OPINION
MOTION OF CITIES SERVICE COMPANY TO DISMISS FOR LACK OF SUBJECT MATTER JURISDICTION
D. JOSEPH DeVITO, Judge.Defendant Cities Service Company (Cities) moves to dismiss the amended complaint of plaintiff Montello Oil Corporation (Montello) on the ground that this Court lacks subject matter jurisdiction by reason of the alleged unconstitutionality of the jurisdictional grant of power conferred by 28 U.S.C. § 1471 on the bankruptcy court.
In Marathon Pipeline Co. v. Northern Pipeline Constr. Co., 12 B.R. 946, 4 C.B. C.2d 425 (D.Minn.1981), Judge Miles W. Lord of the United States District Court for the District of Minnesota specifically ruled that the section 1471 delegation of authority to bankruptcy judges is unconstitutional as conferring on Article I courts powers reserved under the Constitution to Article III judges.
The holding in Marathon Pipeline, supra, as supplemented by a subsequent opinion of Judge Lord, Marathon Pipeline Co. v. Northern Pipeline Constr. Co., 12 B.R. 946, 5 C.B.C.2d 114, 7 B.C.D. 1373 (D.Minn.1981), furnishes the whole and exclusive case support for the specific proposition propounded by Cities. Marathon Pipeline was appealed by the United States Attorney General directly to the Supreme Court, which, on November 11, 1981, noting probable jurisdiction, granted time for oral argument at a date to be fixed.
This Court, mindful that Congress enacted the Bankruptcy Reform Act of 1978, Pub.L.No. 95-598, 92 Stat. 2549 pursuant to Art. 1, Sec. 8, cl. 4 of the Constitution after considering and rejecting an earlier Congressional House proposal to establish the bankruptcy courts as Article III courts, recognizes that a long-standing “strong presumption” of constitutionality attaches to every Act of Congress, all the more when, *823as here, the Act in question violates no specific prohibition of the Constitution. United States v. Watson, 423 U.S. 411, 96 S.Ct. 820, 46 L.Ed.2d 598 (1976); United States v.
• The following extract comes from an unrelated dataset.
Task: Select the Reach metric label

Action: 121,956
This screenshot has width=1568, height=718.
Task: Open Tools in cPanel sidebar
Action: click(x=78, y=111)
Five Gambling Devices, 346 U.S. 441, 74 S.Ct. 190, 98 L.Ed. 179 (1953); United States v. Di Re, 332 U.S. 581, 68 S.Ct. 222, 92 L.Ed. 210 (1947); Ex Parte Mitsuye Endo, 323 U.S. 283, 65 S.Ct. 208, 89 L.Ed. 243 (1944); Willcuts v. Bunn, 282 U.S. 216, 51 S.Ct. 125, 75 L.Ed. 304 (1931).
As noted, Congress deliberated the precise point in question here, and determined that it would not create a new tier of Article III bankruptcy courts, but that under the new bankruptcy court structure scheduled to go into effect on April 1,1984, such courts would continue to function pursuant to Article I, Sec. 8, cl. 4. Under these circumstances, “the force of the presumption is at its maximum,” United States v. Five Gambling Devices, supra. This Court is not persuaded to conclude that a clear demonstration has been made in the present situation sufficient to override that presumption.
The Court further notes that the Minnesota District Court ruling to the contrary, referenced above, is not stare decisis, thus not binding on this Court; further, that even in the District of Minnesota, the effect of Judge Lord's Order has been stayed pending appeal.
Moreover, the Marathon Pipeline holding has not been followed by any other federal court. To the contrary, in the recent case of In re G. Weeks Securities, Inc., slip op., No. 81-2401 (W.D.Tenn. Sept. 24, 1981), aff’g, 5 B.R. 220, 2 C.B.C.2d 544 (B.Ct.W.D.Tenn.1980), the United States District Court for the Western District of Tennessee, affirming the bankruptcy court, denied a motion, identical to that under consideration here, to dismiss the proceedings in bankruptcy court for lack of subject matter jurisdiction, by noting:
Finally, the Court does not find Marathon Pipeline Co. v. Northern Pipeline Construction Company ... sufficient authority to justify any reasonable belief that appellants are likely to prevail on the question of the constitutionality of Section 1471, Title 28, United States Code.
This Court concurs in the above statement.
For all the above reasons, Cities’ motion to dismiss for lack of subject matter jurisdiction is denied. Submit an Order in accordance therewith.